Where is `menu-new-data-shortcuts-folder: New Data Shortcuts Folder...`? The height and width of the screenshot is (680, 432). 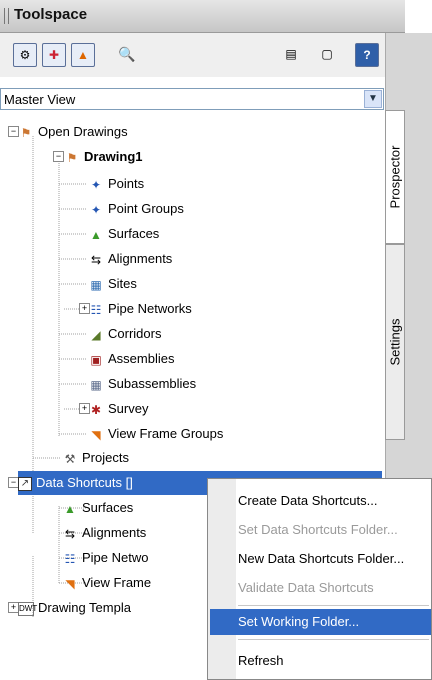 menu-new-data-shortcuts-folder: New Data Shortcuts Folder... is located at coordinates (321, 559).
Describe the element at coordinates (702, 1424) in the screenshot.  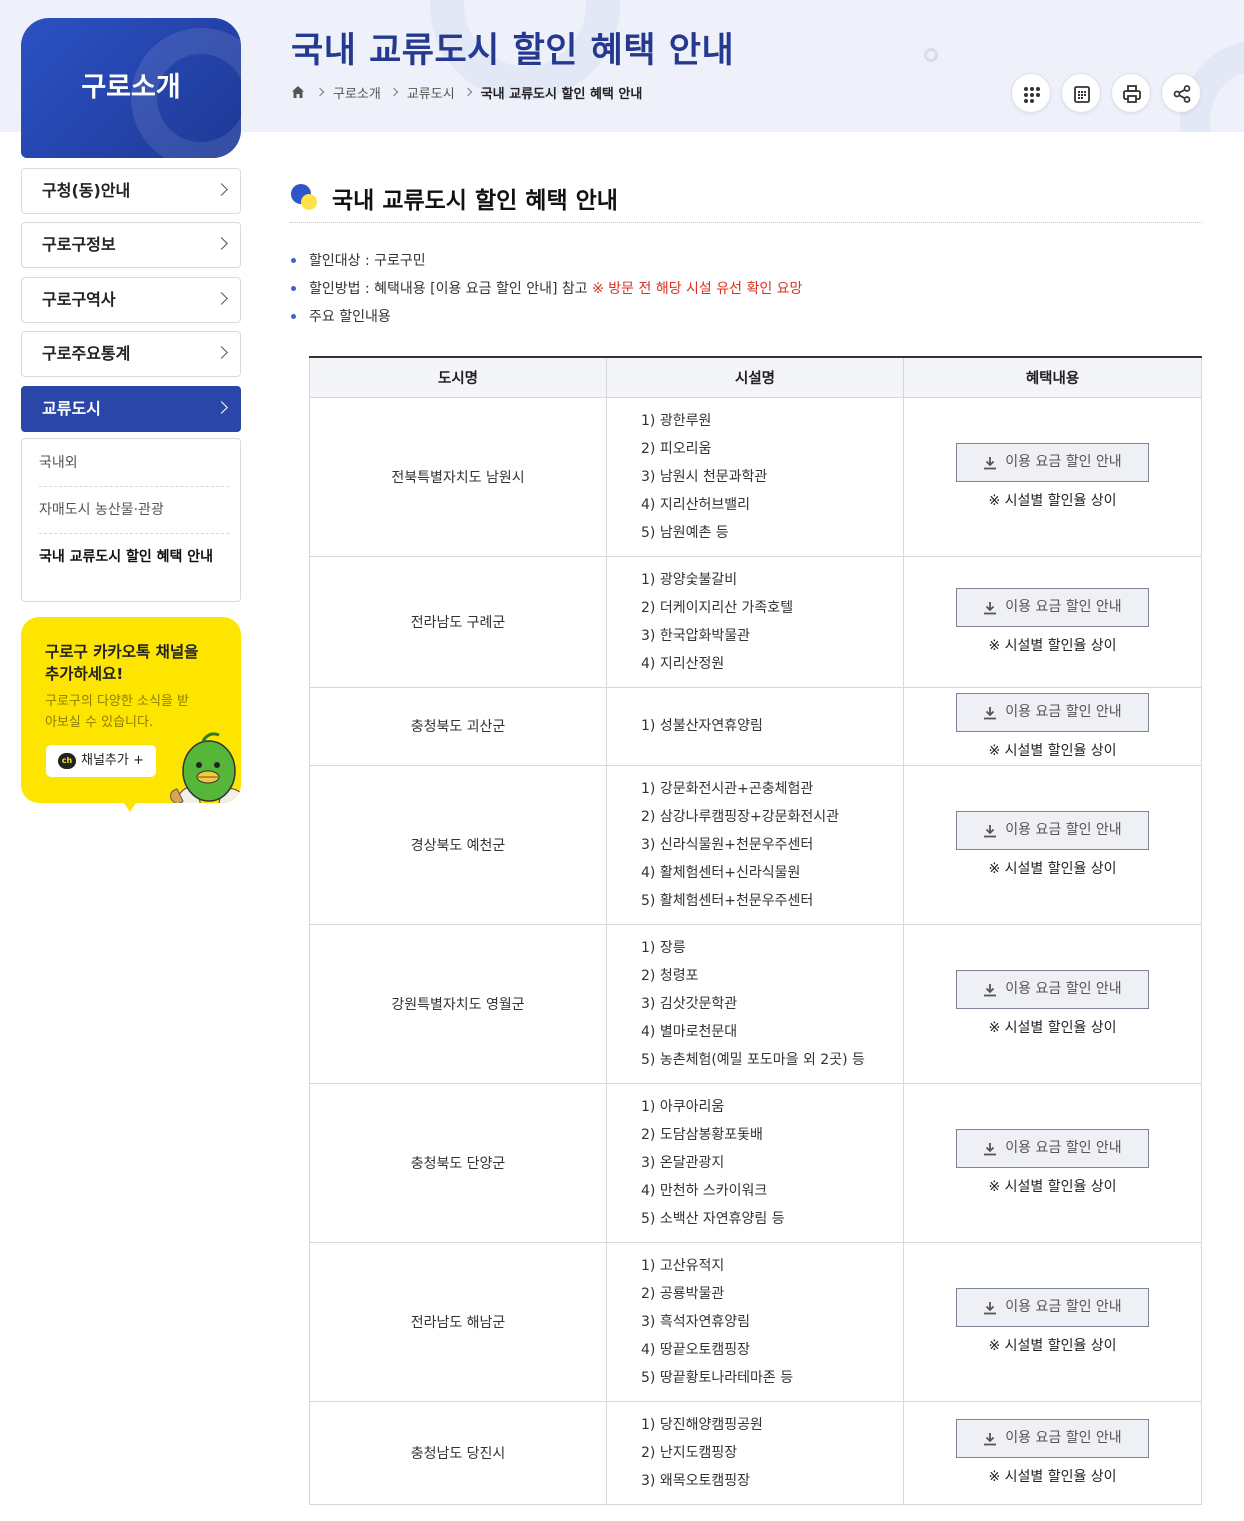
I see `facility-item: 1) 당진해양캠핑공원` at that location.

---

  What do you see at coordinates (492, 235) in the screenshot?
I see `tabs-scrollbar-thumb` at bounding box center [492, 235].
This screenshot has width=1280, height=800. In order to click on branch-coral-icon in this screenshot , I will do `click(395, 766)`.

--

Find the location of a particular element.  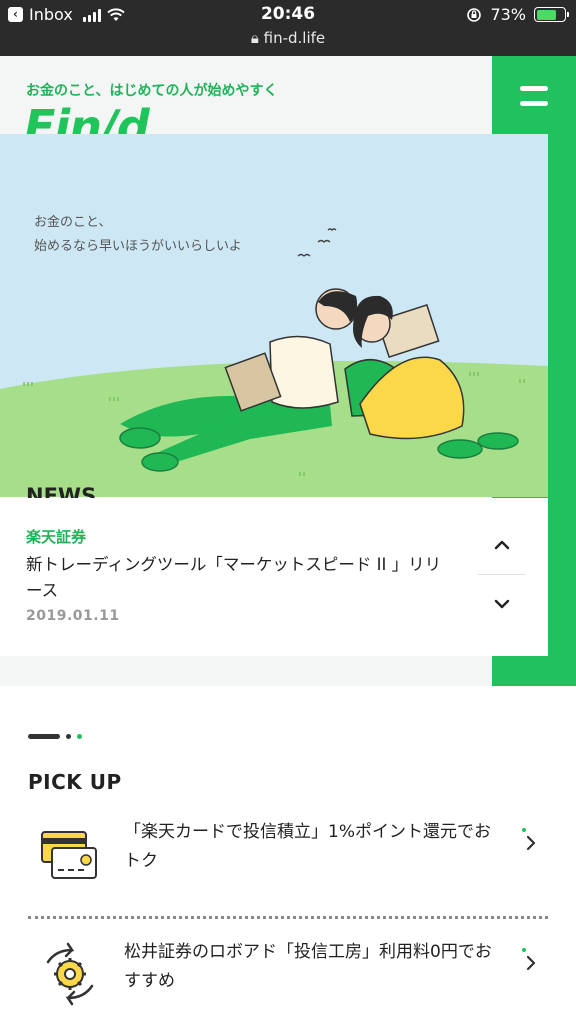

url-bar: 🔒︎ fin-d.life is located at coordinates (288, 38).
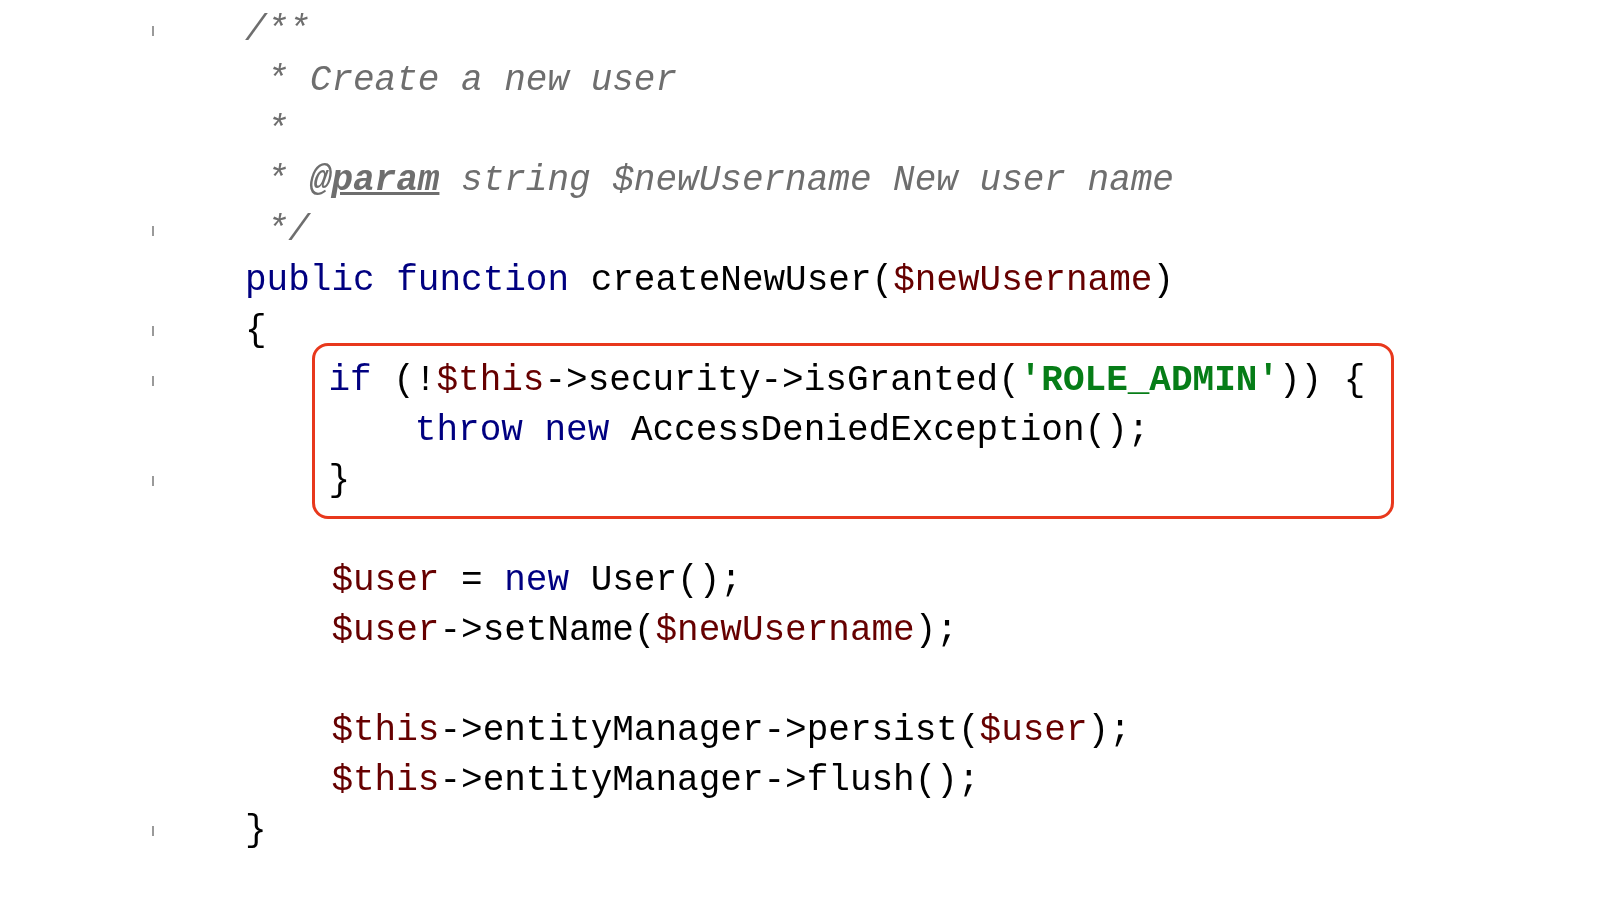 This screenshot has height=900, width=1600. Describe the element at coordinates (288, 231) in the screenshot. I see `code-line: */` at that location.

WHAT YOU ARE ASKED TO DO :: Rewrite the rows from the one containing "What do you" through the one containing "This screenshot has width=1280, height=800.", swapping "branch-coral-icon" for "branch-coral-marker" and leaving everything else unchanged.

COMPLETED EXERCISE ::
  What do you see at coordinates (492, 235) in the screenshot?
I see `tabs-scrollbar-thumb` at bounding box center [492, 235].
This screenshot has width=1280, height=800. In order to click on branch-coral-marker in this screenshot , I will do `click(395, 766)`.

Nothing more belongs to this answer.